Consigne 1 — Pouvez-vous recopier à l'identique, parmi les lignes des entrées enregistrées, celles qui vont de la ligne contenant "You are a computer-use agent. Screen" jusqu'à la ligne contenant "Action: (x=118, y=12)" incluse ?

Extrait du texte —
La Providence Sainte-Marie est aussi un ensemble d’œuvres. La première fut un orphelinat qui adopta en 1849 les orphelins du choléra ; se succédèrent, une école primaire, une école maternelle, une école pour les petits apprentis des fabriques de papiers peints, des garderies, un patronage de jeunes filles, un patronage de jeunes gens ; depuis la guerre, des ouvroirs pour femmes ou filles de mobilisés ; des fourneaux distributeurs de vivres ; un asile pour enfants réfugiés, etc. De la Providence Sainte-Marie, l’âme fut, jusqu’à la semaine dernière, sœur Angélique Tanguy. Depuis cinquante-trois ans, elle occupait son poste de charité, rue de Reuilly. Elle avait vu naître toutes ces œuvres ; plusieurs furent créées par elle. Témoin et confidente de bien des misères, de toutes les misères du monde, elle opposait à toutes la force sereine de sa charité. Son quartier la bénissait. Il ne la voyait plus marcher dans les rues : depuis deux ans elle ne sortait plus ; mais les faubouriens de Saint-Antoine savaient que, par elle, étaient envoyées les six sœurs — avant la guerre, il n’y en avait que trois — qui, chaque jour, circulent avec un cabas plein de bonnes choses, et une septième sœur, dont le panier noir contient des ventouses, et qu’ils appellent sœur Ventouse. L’inspiration de sœur Angélique animait toute la bienfaisante maison. Elle était vraiment la Révérende Mère. Des femmes, qu’elle avait connues petites filles à l’école maternelle, aujourd’hui mères, grand’mères même, l’aiment bien mieux qu’au premier jour, car elle sécha sur leurs pauvres joues bien des larmes plus amères que celles de l’enfance. J’eus l’honneur et l’émotion de la voir quelques jours avant sa mort, qu’elle m’annonça prochaine par un geste levé vers le ciel. Elle souffrait durement ; mais cette « Fille de la Charité » trouvait dans sa foi et dans l’accomplissement de son devoir plus que la consolation de ses maux. Sur la terre déjà, sœur Angélique a été une bienheureuse »,

 

Messieurs, mon énumération est close.

J’en regrette la brièveté, quand je pense à tant de dévouements de tant de personnes, à tant de manifestations exquises de charité. Je suis sûr que je ne vous aurais pas lassés si je vous avais raconté plus longuement ce que j’ai lu, ce que j’ai vu. On se réconforte en constatant que, malgré la régression d’aujourd’hui vers les barbaries des anciens âges, il existe encore de l’humanité. Du moins, je louerai encore ces œuvres, en vous disant les leçons qu’elles nous donnent.

Elles nous enseignent des devoirs : d’abord le devoir impérieux de sollicitude, de reconnaissance et d’admiration envers nos soldats, et puis de nombreux et complexes devoirs, mais qui peuvent se définir d’un mot : devoirs envers l’avenir de la France.

Consigne 2 — Comment traduire en anglais la phrase « Depuis cinquante-trois ans, elle occupait son poste de charité, rue de Reuilly. », tirée du texte sur la Providence Sainte-Marie ?

Entrées enregistrées:
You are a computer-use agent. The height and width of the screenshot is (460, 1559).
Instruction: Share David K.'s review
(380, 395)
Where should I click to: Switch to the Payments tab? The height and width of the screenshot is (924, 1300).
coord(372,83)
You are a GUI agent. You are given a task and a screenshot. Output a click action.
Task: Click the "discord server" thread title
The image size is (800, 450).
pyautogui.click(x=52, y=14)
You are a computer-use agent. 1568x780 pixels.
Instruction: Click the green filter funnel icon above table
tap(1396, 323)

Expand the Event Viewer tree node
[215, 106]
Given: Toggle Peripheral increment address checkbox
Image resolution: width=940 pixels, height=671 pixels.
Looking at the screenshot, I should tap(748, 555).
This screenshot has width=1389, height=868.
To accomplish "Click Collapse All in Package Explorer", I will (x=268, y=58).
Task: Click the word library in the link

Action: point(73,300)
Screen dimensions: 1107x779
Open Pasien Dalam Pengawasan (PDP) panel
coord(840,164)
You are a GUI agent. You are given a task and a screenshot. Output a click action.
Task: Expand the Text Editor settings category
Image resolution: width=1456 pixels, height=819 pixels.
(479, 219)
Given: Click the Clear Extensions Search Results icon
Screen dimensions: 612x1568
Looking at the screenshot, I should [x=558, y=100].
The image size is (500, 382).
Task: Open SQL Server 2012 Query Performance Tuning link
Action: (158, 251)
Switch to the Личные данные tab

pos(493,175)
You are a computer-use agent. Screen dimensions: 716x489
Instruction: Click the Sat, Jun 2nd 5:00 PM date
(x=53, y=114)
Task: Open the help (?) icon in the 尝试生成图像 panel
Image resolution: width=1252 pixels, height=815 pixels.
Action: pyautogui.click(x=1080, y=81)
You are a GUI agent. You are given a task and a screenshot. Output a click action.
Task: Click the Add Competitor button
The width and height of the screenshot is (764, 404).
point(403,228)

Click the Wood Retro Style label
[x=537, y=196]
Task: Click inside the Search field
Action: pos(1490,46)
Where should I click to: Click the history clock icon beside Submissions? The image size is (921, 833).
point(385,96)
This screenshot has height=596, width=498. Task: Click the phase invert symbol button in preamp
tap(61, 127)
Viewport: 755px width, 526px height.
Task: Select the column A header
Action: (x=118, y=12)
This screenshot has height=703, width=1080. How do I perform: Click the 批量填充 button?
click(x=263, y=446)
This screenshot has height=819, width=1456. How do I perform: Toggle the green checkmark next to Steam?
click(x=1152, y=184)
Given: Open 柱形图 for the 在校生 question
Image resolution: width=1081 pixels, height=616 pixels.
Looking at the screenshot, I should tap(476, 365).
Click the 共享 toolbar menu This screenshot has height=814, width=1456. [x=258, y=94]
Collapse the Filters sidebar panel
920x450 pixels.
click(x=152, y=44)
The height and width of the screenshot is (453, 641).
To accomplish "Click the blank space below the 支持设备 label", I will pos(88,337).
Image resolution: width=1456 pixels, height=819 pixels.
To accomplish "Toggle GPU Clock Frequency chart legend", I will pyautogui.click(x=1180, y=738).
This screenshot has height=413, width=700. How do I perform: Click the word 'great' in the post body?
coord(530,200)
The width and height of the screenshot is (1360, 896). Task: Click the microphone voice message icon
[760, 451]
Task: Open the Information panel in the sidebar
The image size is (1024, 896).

Sortie complète 1 —
You are a computer-use agent. Screen dimensions: 716x489
Instruction: Click the Sat, Jun 2nd 5:00 PM date
(x=53, y=114)
Task: Open the help (?) icon in the 尝试生成图像 panel
Image resolution: width=1252 pixels, height=815 pixels.
Action: pyautogui.click(x=1080, y=81)
You are a GUI agent. You are given a task and a screenshot. Output a click action.
Task: Click the Add Competitor button
The width and height of the screenshot is (764, 404).
point(403,228)

Click the Wood Retro Style label
[x=537, y=196]
Task: Click inside the Search field
Action: pos(1490,46)
Where should I click to: Click the history clock icon beside Submissions? The image size is (921, 833).
point(385,96)
This screenshot has height=596, width=498. Task: Click the phase invert symbol button in preamp
tap(61, 127)
Viewport: 755px width, 526px height.
Task: Select the column A header
Action: (x=118, y=12)

Sortie complète 2 — For fifty-three years, she had held her post of charity on the rue de Reuilly.